Pixel coordinate grounding data

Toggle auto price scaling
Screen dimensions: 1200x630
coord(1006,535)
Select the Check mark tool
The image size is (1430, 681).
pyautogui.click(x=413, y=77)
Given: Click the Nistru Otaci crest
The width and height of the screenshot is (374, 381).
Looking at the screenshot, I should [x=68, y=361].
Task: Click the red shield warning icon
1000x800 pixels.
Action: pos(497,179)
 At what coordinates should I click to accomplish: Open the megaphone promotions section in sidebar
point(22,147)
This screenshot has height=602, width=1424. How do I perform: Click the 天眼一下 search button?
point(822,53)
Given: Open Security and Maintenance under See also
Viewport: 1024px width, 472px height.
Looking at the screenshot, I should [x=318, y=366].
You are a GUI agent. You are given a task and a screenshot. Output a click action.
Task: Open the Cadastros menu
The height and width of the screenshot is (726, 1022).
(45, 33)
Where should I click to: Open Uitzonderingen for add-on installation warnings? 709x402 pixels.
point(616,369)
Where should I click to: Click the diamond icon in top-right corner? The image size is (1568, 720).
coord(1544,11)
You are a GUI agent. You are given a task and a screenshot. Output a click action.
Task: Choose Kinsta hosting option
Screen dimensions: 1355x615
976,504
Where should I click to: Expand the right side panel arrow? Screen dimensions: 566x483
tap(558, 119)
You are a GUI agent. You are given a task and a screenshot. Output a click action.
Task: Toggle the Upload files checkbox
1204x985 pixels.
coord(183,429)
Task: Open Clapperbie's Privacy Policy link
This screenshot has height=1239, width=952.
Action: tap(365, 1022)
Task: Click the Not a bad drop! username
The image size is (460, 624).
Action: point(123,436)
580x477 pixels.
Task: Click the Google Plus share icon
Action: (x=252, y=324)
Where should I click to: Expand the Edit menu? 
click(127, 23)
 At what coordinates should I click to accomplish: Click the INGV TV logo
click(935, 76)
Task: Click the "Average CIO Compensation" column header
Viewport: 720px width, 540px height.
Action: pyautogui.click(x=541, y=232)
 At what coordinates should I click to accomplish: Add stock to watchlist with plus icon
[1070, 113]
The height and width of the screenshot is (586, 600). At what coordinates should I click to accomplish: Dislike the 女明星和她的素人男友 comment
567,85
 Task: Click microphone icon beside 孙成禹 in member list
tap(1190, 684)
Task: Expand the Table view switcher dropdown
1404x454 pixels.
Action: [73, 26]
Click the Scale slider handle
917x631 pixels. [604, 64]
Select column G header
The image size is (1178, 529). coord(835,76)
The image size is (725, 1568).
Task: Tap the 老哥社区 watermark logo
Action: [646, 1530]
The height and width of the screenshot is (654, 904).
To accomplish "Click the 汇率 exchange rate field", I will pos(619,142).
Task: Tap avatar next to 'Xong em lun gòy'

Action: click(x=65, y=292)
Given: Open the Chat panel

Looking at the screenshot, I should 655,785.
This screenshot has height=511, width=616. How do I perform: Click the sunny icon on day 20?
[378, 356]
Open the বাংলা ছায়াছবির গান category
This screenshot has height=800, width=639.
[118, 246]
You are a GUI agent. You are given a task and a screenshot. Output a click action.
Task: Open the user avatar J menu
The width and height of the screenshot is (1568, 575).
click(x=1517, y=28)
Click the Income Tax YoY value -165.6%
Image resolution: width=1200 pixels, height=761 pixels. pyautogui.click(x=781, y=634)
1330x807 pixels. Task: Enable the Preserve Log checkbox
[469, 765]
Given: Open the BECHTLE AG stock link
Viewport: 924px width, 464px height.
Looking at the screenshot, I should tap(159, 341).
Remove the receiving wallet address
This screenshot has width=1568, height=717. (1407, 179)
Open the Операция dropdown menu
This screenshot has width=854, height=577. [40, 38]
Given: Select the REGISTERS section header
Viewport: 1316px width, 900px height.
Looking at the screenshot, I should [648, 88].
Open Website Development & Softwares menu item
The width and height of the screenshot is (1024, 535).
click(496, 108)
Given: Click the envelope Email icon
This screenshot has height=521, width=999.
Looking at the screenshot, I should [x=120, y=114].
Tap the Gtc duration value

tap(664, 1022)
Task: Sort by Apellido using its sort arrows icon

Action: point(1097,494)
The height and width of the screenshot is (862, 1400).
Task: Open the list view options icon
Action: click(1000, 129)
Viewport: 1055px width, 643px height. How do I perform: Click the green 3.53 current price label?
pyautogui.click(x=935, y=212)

§ **Problem details**: Copy exactly the lines above, from the one containing "Task: Open the user avatar J menu" through the very last line.

§ **Problem solution**:
Task: Open the user avatar J menu
The width and height of the screenshot is (1568, 575).
click(x=1517, y=28)
Click the Income Tax YoY value -165.6%
Image resolution: width=1200 pixels, height=761 pixels. pyautogui.click(x=781, y=634)
1330x807 pixels. Task: Enable the Preserve Log checkbox
[469, 765]
Given: Open the BECHTLE AG stock link
Viewport: 924px width, 464px height.
Looking at the screenshot, I should tap(159, 341).
Remove the receiving wallet address
This screenshot has width=1568, height=717. (1407, 179)
Open the Операция dropdown menu
This screenshot has width=854, height=577. [40, 38]
Given: Select the REGISTERS section header
Viewport: 1316px width, 900px height.
Looking at the screenshot, I should [648, 88].
Open Website Development & Softwares menu item
The width and height of the screenshot is (1024, 535).
click(496, 108)
Given: Click the envelope Email icon
This screenshot has height=521, width=999.
Looking at the screenshot, I should [x=120, y=114].
Tap the Gtc duration value

tap(664, 1022)
Task: Sort by Apellido using its sort arrows icon

Action: point(1097,494)
The height and width of the screenshot is (862, 1400).
Task: Open the list view options icon
Action: click(1000, 129)
Viewport: 1055px width, 643px height. How do I perform: Click the green 3.53 current price label?
pyautogui.click(x=935, y=212)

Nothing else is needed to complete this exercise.